Abstract

We investigated the diagnostic performance of urinary kidney injury molecule-1 (KIM-1) and neutrophil gelatinase-associated lipocalin (NGAL) for acute kidney injury (AKI) in 90 obstructive nephropathy patients. Urine samples were obtained preoperatively and 4, 8, 12, 24, 48 and 72 h postoperatively, and urinary KIM-1 and NGAL contents were measured by enzyme linked immunosorbent assay and corrected against urine creatinine content.
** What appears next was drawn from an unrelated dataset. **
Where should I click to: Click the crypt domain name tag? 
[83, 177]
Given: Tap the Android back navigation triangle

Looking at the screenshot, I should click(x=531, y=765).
The receiver operating characteristic (ROC) curves were used to determine the area under the curve (AUCs) of urinary KIM-1 and NGAL for AKI. The baseline urinary KIM-1 contents were higher in AKI patients than non-AKI patients (P < 0.01). Urinary NGAL contents were also higher in AKI patients than non-AKI patients (P < 0.001). The area under the curve (AUC) of urinary KIM-1 was 0.900 (P = 0.004) and at a cutoff of 338.26 pg/mg Cr, the sensitivity was 90% and the specificity was 75%. The AUC of urinary NGAL was 0.900 (P = 0.004) and at a cutoff of 261.76 ng/mg Cr, the sensitivity was 90% and the specificity was 87.5%. The combined AUC of urinary KIM-1 and NGAL was 0.938 (P = 0.002) with a sensitivity of 90% and a specificity of 100%. Cox regression analysis revealed that urinary KIM-1content 72 h after operation correlated with the prognosis of AKI patients (P = 0.009). When kidney viability was stratified by urinary KIM-1 content 72 h postoperatively, Kaplan-Meier analysis showed that patients with a urinary content of KIM-1 < 138.20 pg/mg had a higher kidney viability rate than those with a urinary content of KIM-1 > 138.20 pg/mg. Urinary KIM-1 and NGAL had a good accuracy for detecting AKI. KIM-1 72 h postoperatively can predict the renal outcome of obstructive nephropathy.